• Exercise objective:
Please retype the lines of the listing between the line containing "Click the '≈ 60 Qs' statistic" and the line containing "coord(170,147)", inclusive, leaving the pictures out of your answer.

[Element lookup records]
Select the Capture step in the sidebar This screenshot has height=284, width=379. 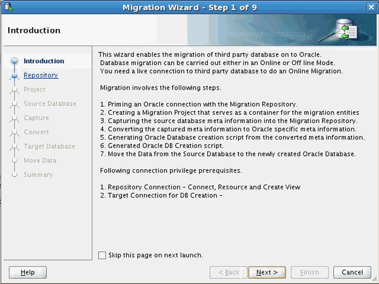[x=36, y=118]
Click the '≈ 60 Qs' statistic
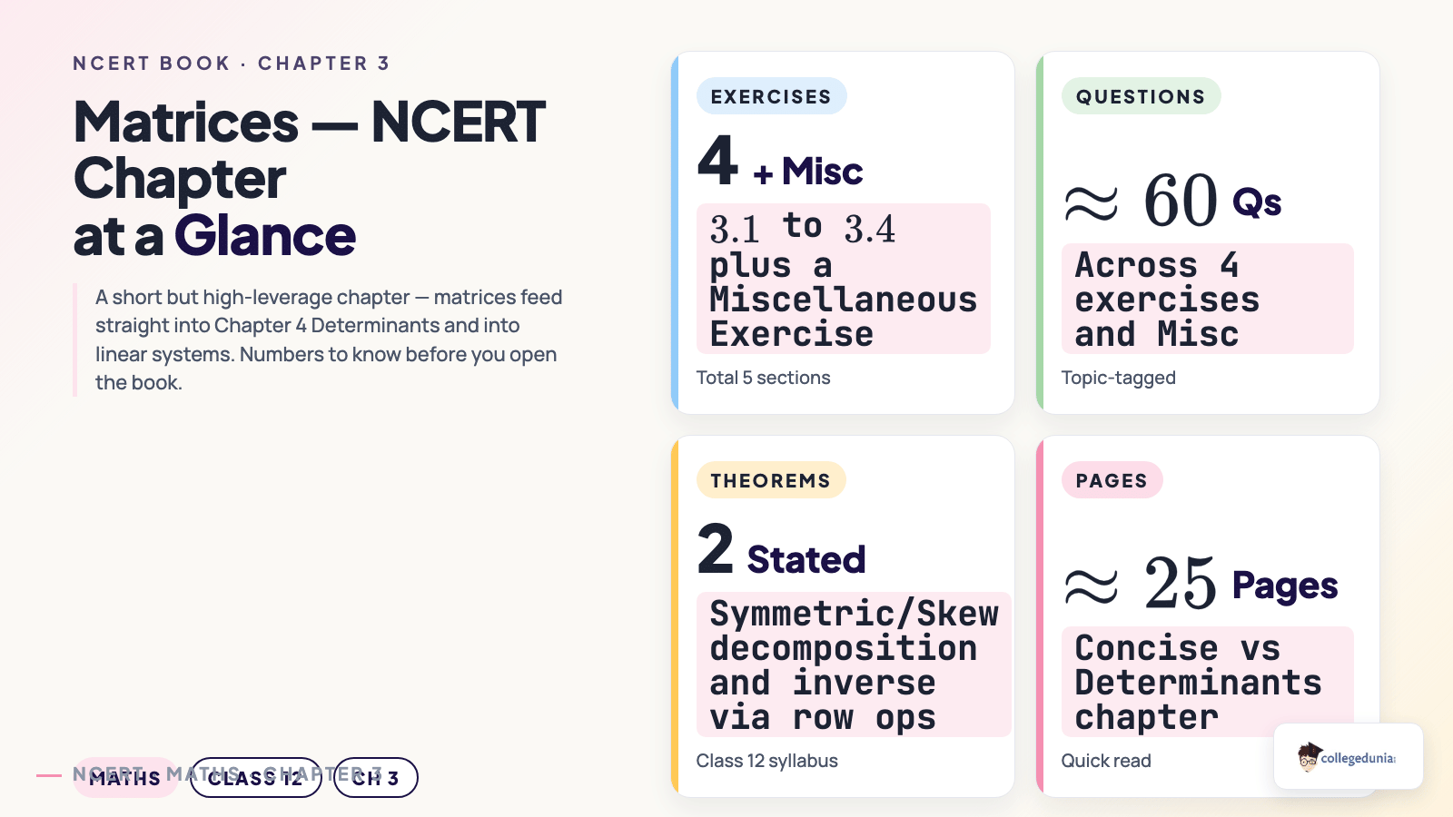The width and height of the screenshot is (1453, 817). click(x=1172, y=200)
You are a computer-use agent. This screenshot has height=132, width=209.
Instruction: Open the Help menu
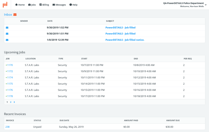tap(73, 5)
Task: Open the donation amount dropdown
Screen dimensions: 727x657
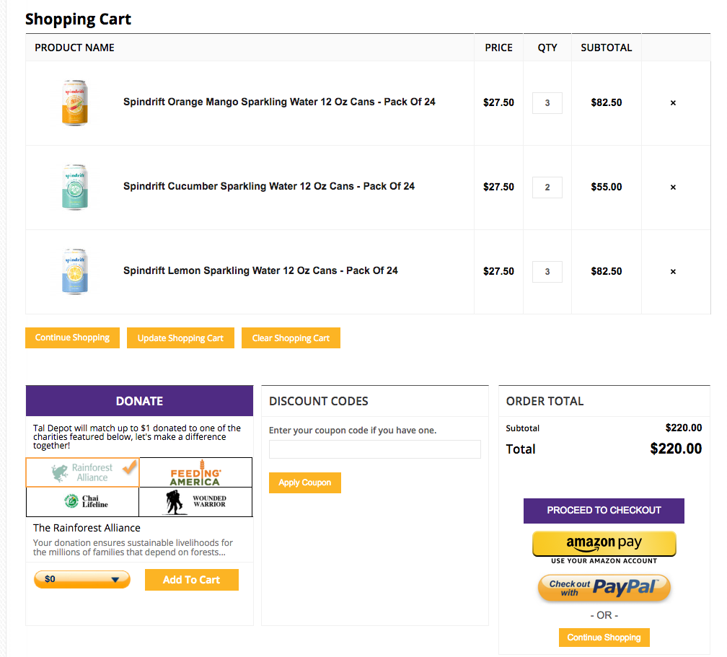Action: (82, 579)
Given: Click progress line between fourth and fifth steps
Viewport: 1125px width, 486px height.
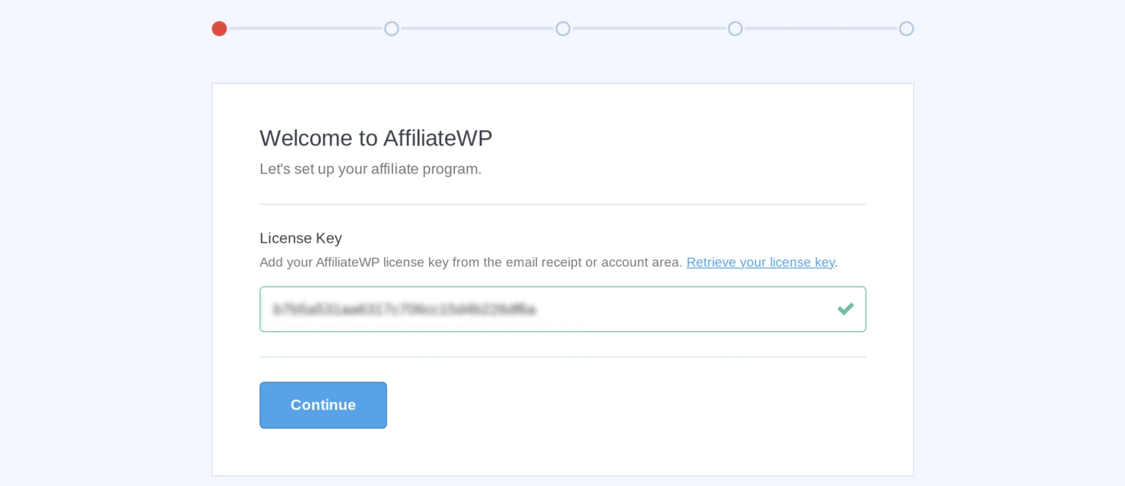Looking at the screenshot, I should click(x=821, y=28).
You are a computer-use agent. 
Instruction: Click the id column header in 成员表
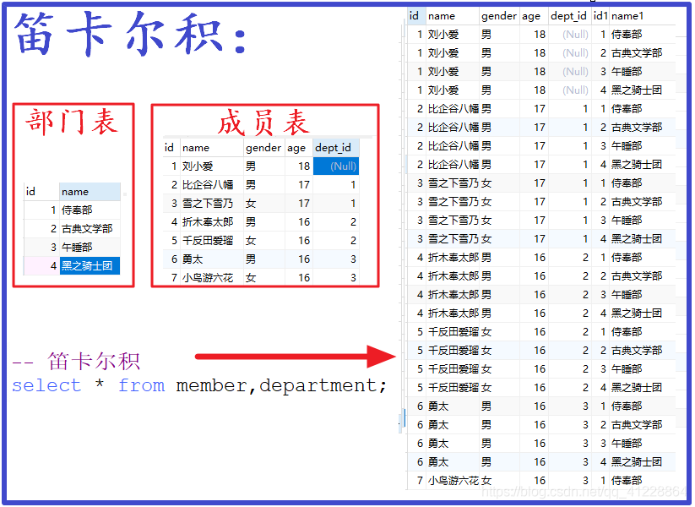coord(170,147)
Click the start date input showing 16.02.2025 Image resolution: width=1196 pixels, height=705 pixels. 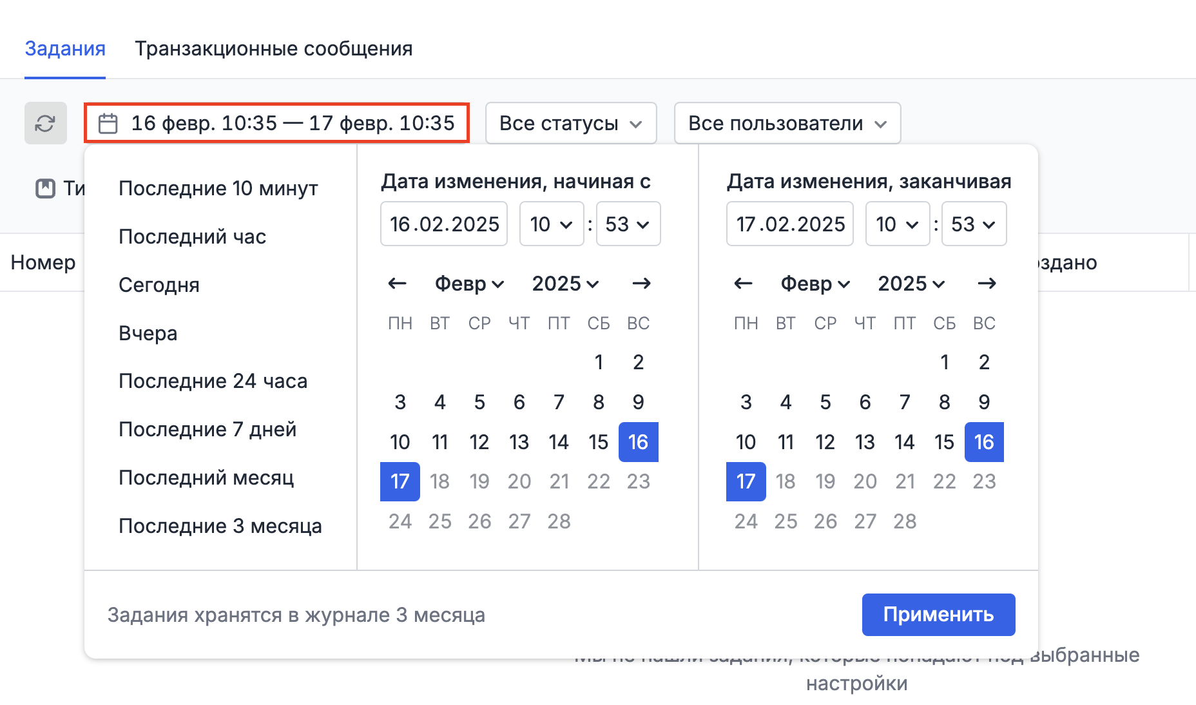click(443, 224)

• Exercise answer:
Click the '≈ 60 Qs' statistic
The width and height of the screenshot is (1453, 817). click(x=1172, y=200)
You are a computer-use agent. This screenshot has height=132, width=209.
Instruction: Open the Help menu
tap(73, 5)
Task: Open the donation amount dropdown
Screen dimensions: 727x657
Action: (82, 579)
Given: Click progress line between fourth and fifth steps
Viewport: 1125px width, 486px height.
Looking at the screenshot, I should click(x=821, y=28).
You are a computer-use agent. 
Instruction: Click the id column header in 成员表
coord(170,147)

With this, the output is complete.